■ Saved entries

==*==

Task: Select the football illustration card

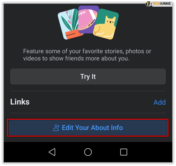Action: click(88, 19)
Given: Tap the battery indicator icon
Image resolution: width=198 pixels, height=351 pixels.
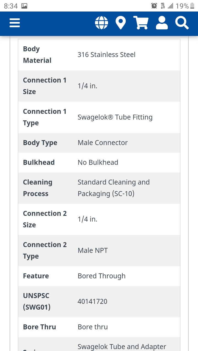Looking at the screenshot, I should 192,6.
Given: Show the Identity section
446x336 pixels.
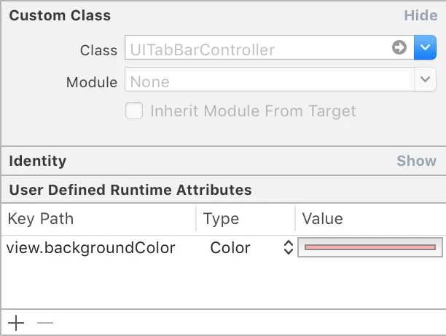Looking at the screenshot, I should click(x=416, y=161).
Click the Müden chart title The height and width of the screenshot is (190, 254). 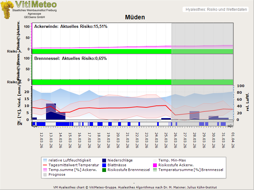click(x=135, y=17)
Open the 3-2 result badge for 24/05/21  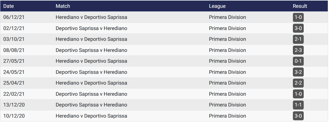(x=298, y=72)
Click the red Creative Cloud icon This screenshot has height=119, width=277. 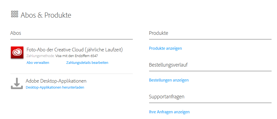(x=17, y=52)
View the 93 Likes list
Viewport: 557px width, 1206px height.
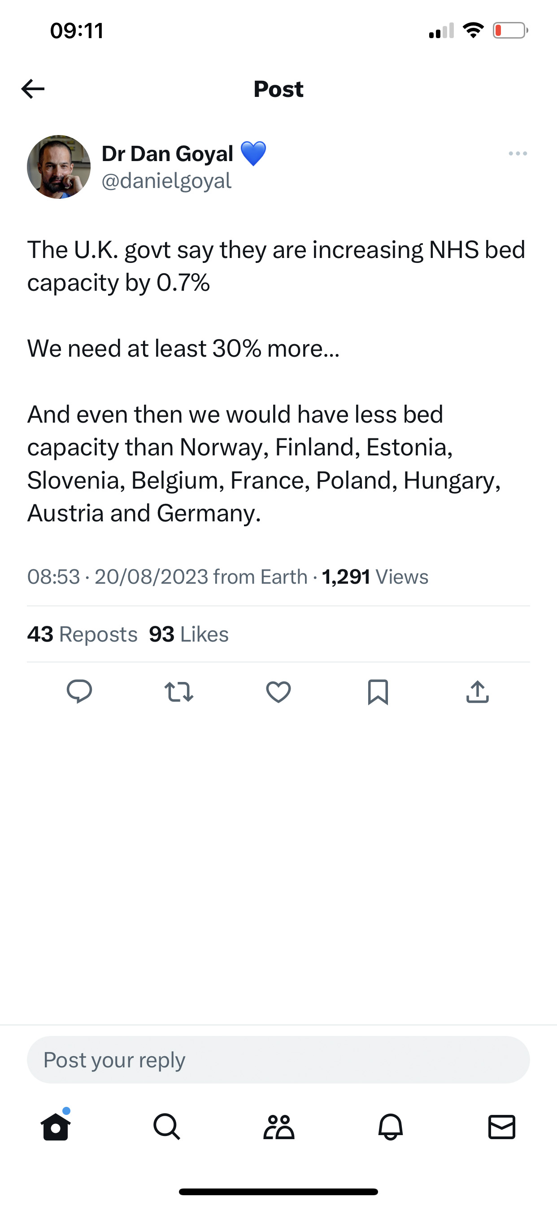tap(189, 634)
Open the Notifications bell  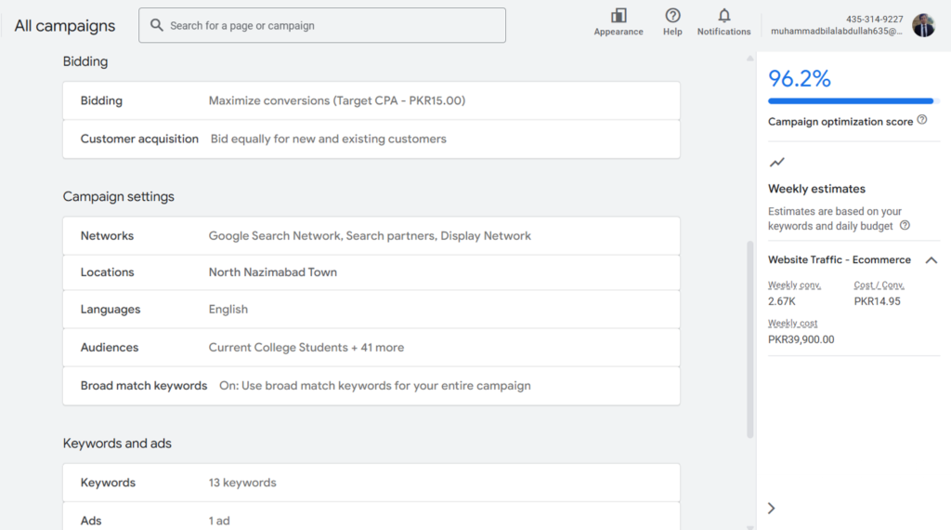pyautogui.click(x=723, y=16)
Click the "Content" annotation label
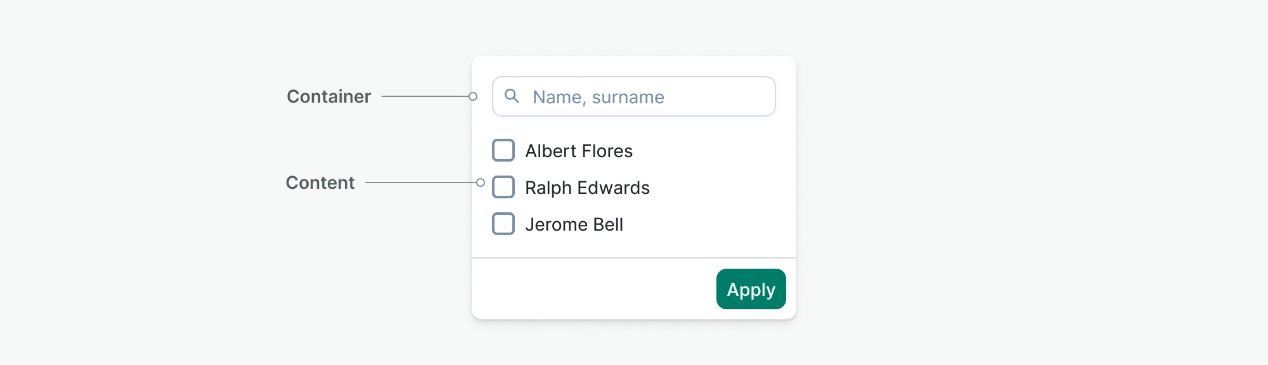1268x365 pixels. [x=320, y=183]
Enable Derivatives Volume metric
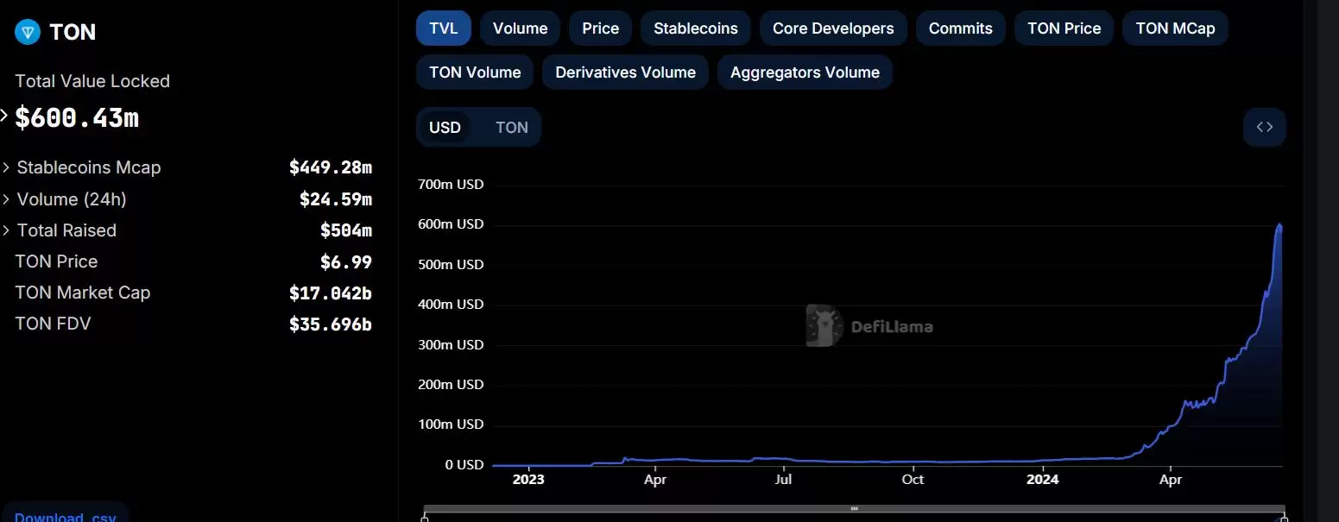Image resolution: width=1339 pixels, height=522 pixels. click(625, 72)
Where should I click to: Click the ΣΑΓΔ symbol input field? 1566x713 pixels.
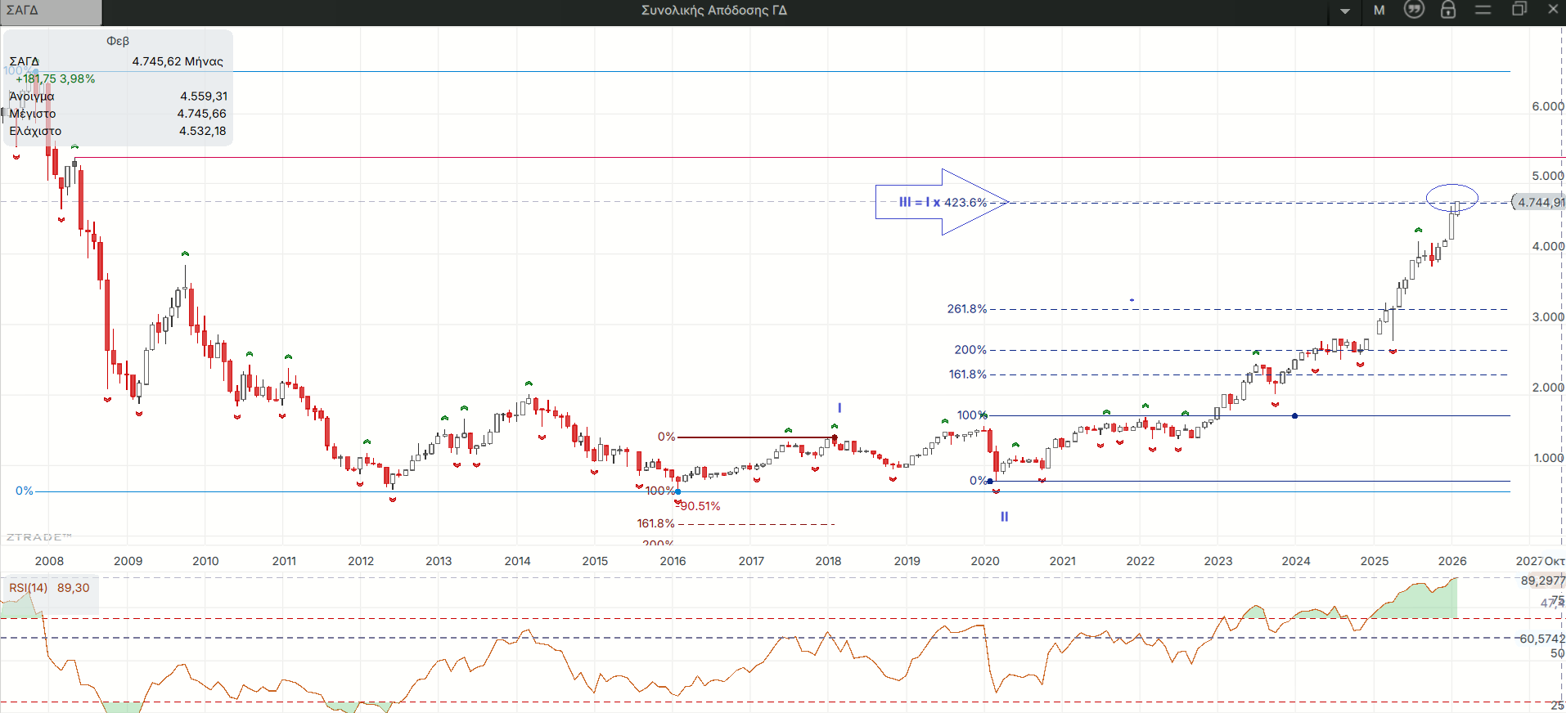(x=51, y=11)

==*==

■ Exercise requirements
Go through the entries and return each line where the word "Given" appears.

■ Reply to the task
Given: Tap the battery indicator icon
Given: Show the Identity section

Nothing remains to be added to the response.